Session Title: Free Paper Session 12: Imaging I
Session Date/Time: Friday 08/09/2017 | 14:30-16:00
Paper Time: 15:00
Venue: Room 111
First Author: : K.Schaal UK
Co Author(s): : M. Munk I. Wyssmueller L. Berger M. Zinkernagel S. Wolf
The ability to detect changes secondary to diabetic retinopathy using swept source optical coherence tomography angiography (SS-OCT-A) was compared with ETDRS severity grading based on conventional colour fundus imaging.
Patients with the diagnosis of diabetes were imaged with SS-OCT-A and colour fundus fotos and evaluated in a retrospective cross-sectional study in a university hospital setting.
Patients with the diagnosis of diabetes (Type I and II) were imaged using a 100 kHz SS-OCT-A instrument (Carl Zeiss Meditec Inc., Dublin, CA). The 3x3 and 12x12 mm cube feature was used to image the posterior pole. Two graders assessed the ETDRS severity level on colour fundus images. SS-OCT-A images were graded separately for features of diabetic retinopathy, and the grading results between the two imaging modalities were compared.
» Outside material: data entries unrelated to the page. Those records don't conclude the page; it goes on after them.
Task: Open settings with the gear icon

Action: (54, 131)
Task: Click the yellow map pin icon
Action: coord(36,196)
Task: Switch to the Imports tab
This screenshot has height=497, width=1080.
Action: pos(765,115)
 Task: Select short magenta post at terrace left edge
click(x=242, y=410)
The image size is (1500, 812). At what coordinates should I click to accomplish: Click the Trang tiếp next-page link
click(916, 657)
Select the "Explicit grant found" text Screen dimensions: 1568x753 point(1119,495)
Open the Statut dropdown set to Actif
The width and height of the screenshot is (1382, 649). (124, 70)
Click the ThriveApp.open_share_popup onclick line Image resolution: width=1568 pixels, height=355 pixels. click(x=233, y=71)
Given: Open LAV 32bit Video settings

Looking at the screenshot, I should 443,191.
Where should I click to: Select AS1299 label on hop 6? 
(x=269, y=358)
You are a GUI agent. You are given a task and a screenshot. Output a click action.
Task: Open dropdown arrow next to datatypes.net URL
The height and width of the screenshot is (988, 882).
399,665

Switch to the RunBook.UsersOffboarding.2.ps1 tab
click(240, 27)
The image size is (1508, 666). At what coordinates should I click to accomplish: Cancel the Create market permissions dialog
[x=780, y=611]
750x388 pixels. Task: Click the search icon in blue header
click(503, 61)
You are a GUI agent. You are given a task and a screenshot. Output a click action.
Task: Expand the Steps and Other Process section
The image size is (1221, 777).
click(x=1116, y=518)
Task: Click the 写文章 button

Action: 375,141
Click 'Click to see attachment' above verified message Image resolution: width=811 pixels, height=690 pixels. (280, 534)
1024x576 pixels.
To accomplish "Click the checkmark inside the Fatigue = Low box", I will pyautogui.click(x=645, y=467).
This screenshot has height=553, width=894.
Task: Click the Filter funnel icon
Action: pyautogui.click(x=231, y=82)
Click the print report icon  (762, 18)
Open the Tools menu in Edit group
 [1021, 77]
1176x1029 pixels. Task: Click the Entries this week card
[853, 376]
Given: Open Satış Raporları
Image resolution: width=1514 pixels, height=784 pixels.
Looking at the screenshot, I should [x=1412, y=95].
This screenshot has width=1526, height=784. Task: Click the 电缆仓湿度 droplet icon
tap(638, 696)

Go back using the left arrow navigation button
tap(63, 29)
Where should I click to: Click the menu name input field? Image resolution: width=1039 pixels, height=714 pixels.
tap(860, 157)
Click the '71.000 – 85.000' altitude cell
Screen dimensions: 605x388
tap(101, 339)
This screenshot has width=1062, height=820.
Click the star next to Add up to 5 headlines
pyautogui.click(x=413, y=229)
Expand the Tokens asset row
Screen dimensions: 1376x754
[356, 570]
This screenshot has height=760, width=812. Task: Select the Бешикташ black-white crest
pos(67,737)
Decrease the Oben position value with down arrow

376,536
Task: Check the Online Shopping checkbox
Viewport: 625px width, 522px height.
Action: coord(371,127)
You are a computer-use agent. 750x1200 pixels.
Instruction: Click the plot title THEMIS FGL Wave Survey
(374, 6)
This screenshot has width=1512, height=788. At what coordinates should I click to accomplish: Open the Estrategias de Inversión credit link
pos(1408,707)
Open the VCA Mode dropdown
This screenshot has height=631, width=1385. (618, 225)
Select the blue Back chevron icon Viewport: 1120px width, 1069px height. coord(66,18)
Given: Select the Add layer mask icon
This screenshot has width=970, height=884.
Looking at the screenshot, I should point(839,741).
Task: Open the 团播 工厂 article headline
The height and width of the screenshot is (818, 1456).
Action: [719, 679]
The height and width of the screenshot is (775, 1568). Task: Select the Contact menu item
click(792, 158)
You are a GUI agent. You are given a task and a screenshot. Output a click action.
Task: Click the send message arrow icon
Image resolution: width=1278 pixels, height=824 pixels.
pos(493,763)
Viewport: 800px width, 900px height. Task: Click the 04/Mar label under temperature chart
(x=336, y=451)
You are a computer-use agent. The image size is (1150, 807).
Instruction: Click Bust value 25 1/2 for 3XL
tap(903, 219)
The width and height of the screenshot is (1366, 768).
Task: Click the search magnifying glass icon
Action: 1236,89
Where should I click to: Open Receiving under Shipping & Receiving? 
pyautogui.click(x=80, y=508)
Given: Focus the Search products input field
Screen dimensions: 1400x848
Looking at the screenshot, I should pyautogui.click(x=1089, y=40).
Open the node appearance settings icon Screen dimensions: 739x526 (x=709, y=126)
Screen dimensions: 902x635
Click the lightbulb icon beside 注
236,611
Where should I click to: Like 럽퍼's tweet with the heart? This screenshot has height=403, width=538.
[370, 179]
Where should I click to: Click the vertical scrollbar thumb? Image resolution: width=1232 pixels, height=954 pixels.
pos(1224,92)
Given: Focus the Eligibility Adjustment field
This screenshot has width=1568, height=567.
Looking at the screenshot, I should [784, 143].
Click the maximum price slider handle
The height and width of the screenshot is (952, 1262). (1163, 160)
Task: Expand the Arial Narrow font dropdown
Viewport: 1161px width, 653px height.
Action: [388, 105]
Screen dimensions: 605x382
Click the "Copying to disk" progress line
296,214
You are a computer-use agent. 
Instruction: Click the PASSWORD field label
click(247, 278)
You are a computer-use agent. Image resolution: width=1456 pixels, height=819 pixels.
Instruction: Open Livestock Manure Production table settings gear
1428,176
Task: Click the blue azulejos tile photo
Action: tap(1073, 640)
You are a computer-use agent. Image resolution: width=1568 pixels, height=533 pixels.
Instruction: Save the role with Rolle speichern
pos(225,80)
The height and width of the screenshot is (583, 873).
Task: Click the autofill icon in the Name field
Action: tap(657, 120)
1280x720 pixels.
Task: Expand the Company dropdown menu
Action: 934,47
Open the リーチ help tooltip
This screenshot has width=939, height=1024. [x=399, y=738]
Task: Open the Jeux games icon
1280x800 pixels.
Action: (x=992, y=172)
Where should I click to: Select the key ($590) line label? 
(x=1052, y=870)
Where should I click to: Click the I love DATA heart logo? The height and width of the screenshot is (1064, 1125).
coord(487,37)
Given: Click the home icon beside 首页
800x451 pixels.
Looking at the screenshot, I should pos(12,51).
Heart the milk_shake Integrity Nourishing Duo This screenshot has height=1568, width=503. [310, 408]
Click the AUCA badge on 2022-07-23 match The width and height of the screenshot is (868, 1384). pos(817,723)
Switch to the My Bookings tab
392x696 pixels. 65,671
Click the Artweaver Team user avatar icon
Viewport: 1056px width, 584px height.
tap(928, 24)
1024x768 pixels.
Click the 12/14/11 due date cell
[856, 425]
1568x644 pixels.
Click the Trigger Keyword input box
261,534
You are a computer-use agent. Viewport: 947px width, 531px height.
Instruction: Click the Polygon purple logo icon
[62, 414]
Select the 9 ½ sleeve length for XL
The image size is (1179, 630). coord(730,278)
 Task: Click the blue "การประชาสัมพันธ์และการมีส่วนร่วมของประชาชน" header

30 patients (53 eyes) had SS-OCT-A and colour fundus fotos acquired on the same day with sufficient image quality and were eligible to enter the comparison study. Inter-grader reliability regarding ETDRS severity grading of colour fundus fotos was good (R=0.7). 25% of patients had proliferative diabetic retinopathy, with good agreement in neovascularization detection with both imaging modalities (kappa=0.6). Agreement in terms of IRMA detection was poor (kappa= 0.1). In 63% a definite IRMA was detected on OCT-A, but was missed on colour fundus fotos.
Agreement between colour fundus grading and OCT-A of diabetic retinopathy features varies depending on the feature examined. OCT-A can show vascular abnormalities, suggesting a more advanced state of diabetic retinopathy compared to ETDRS grading.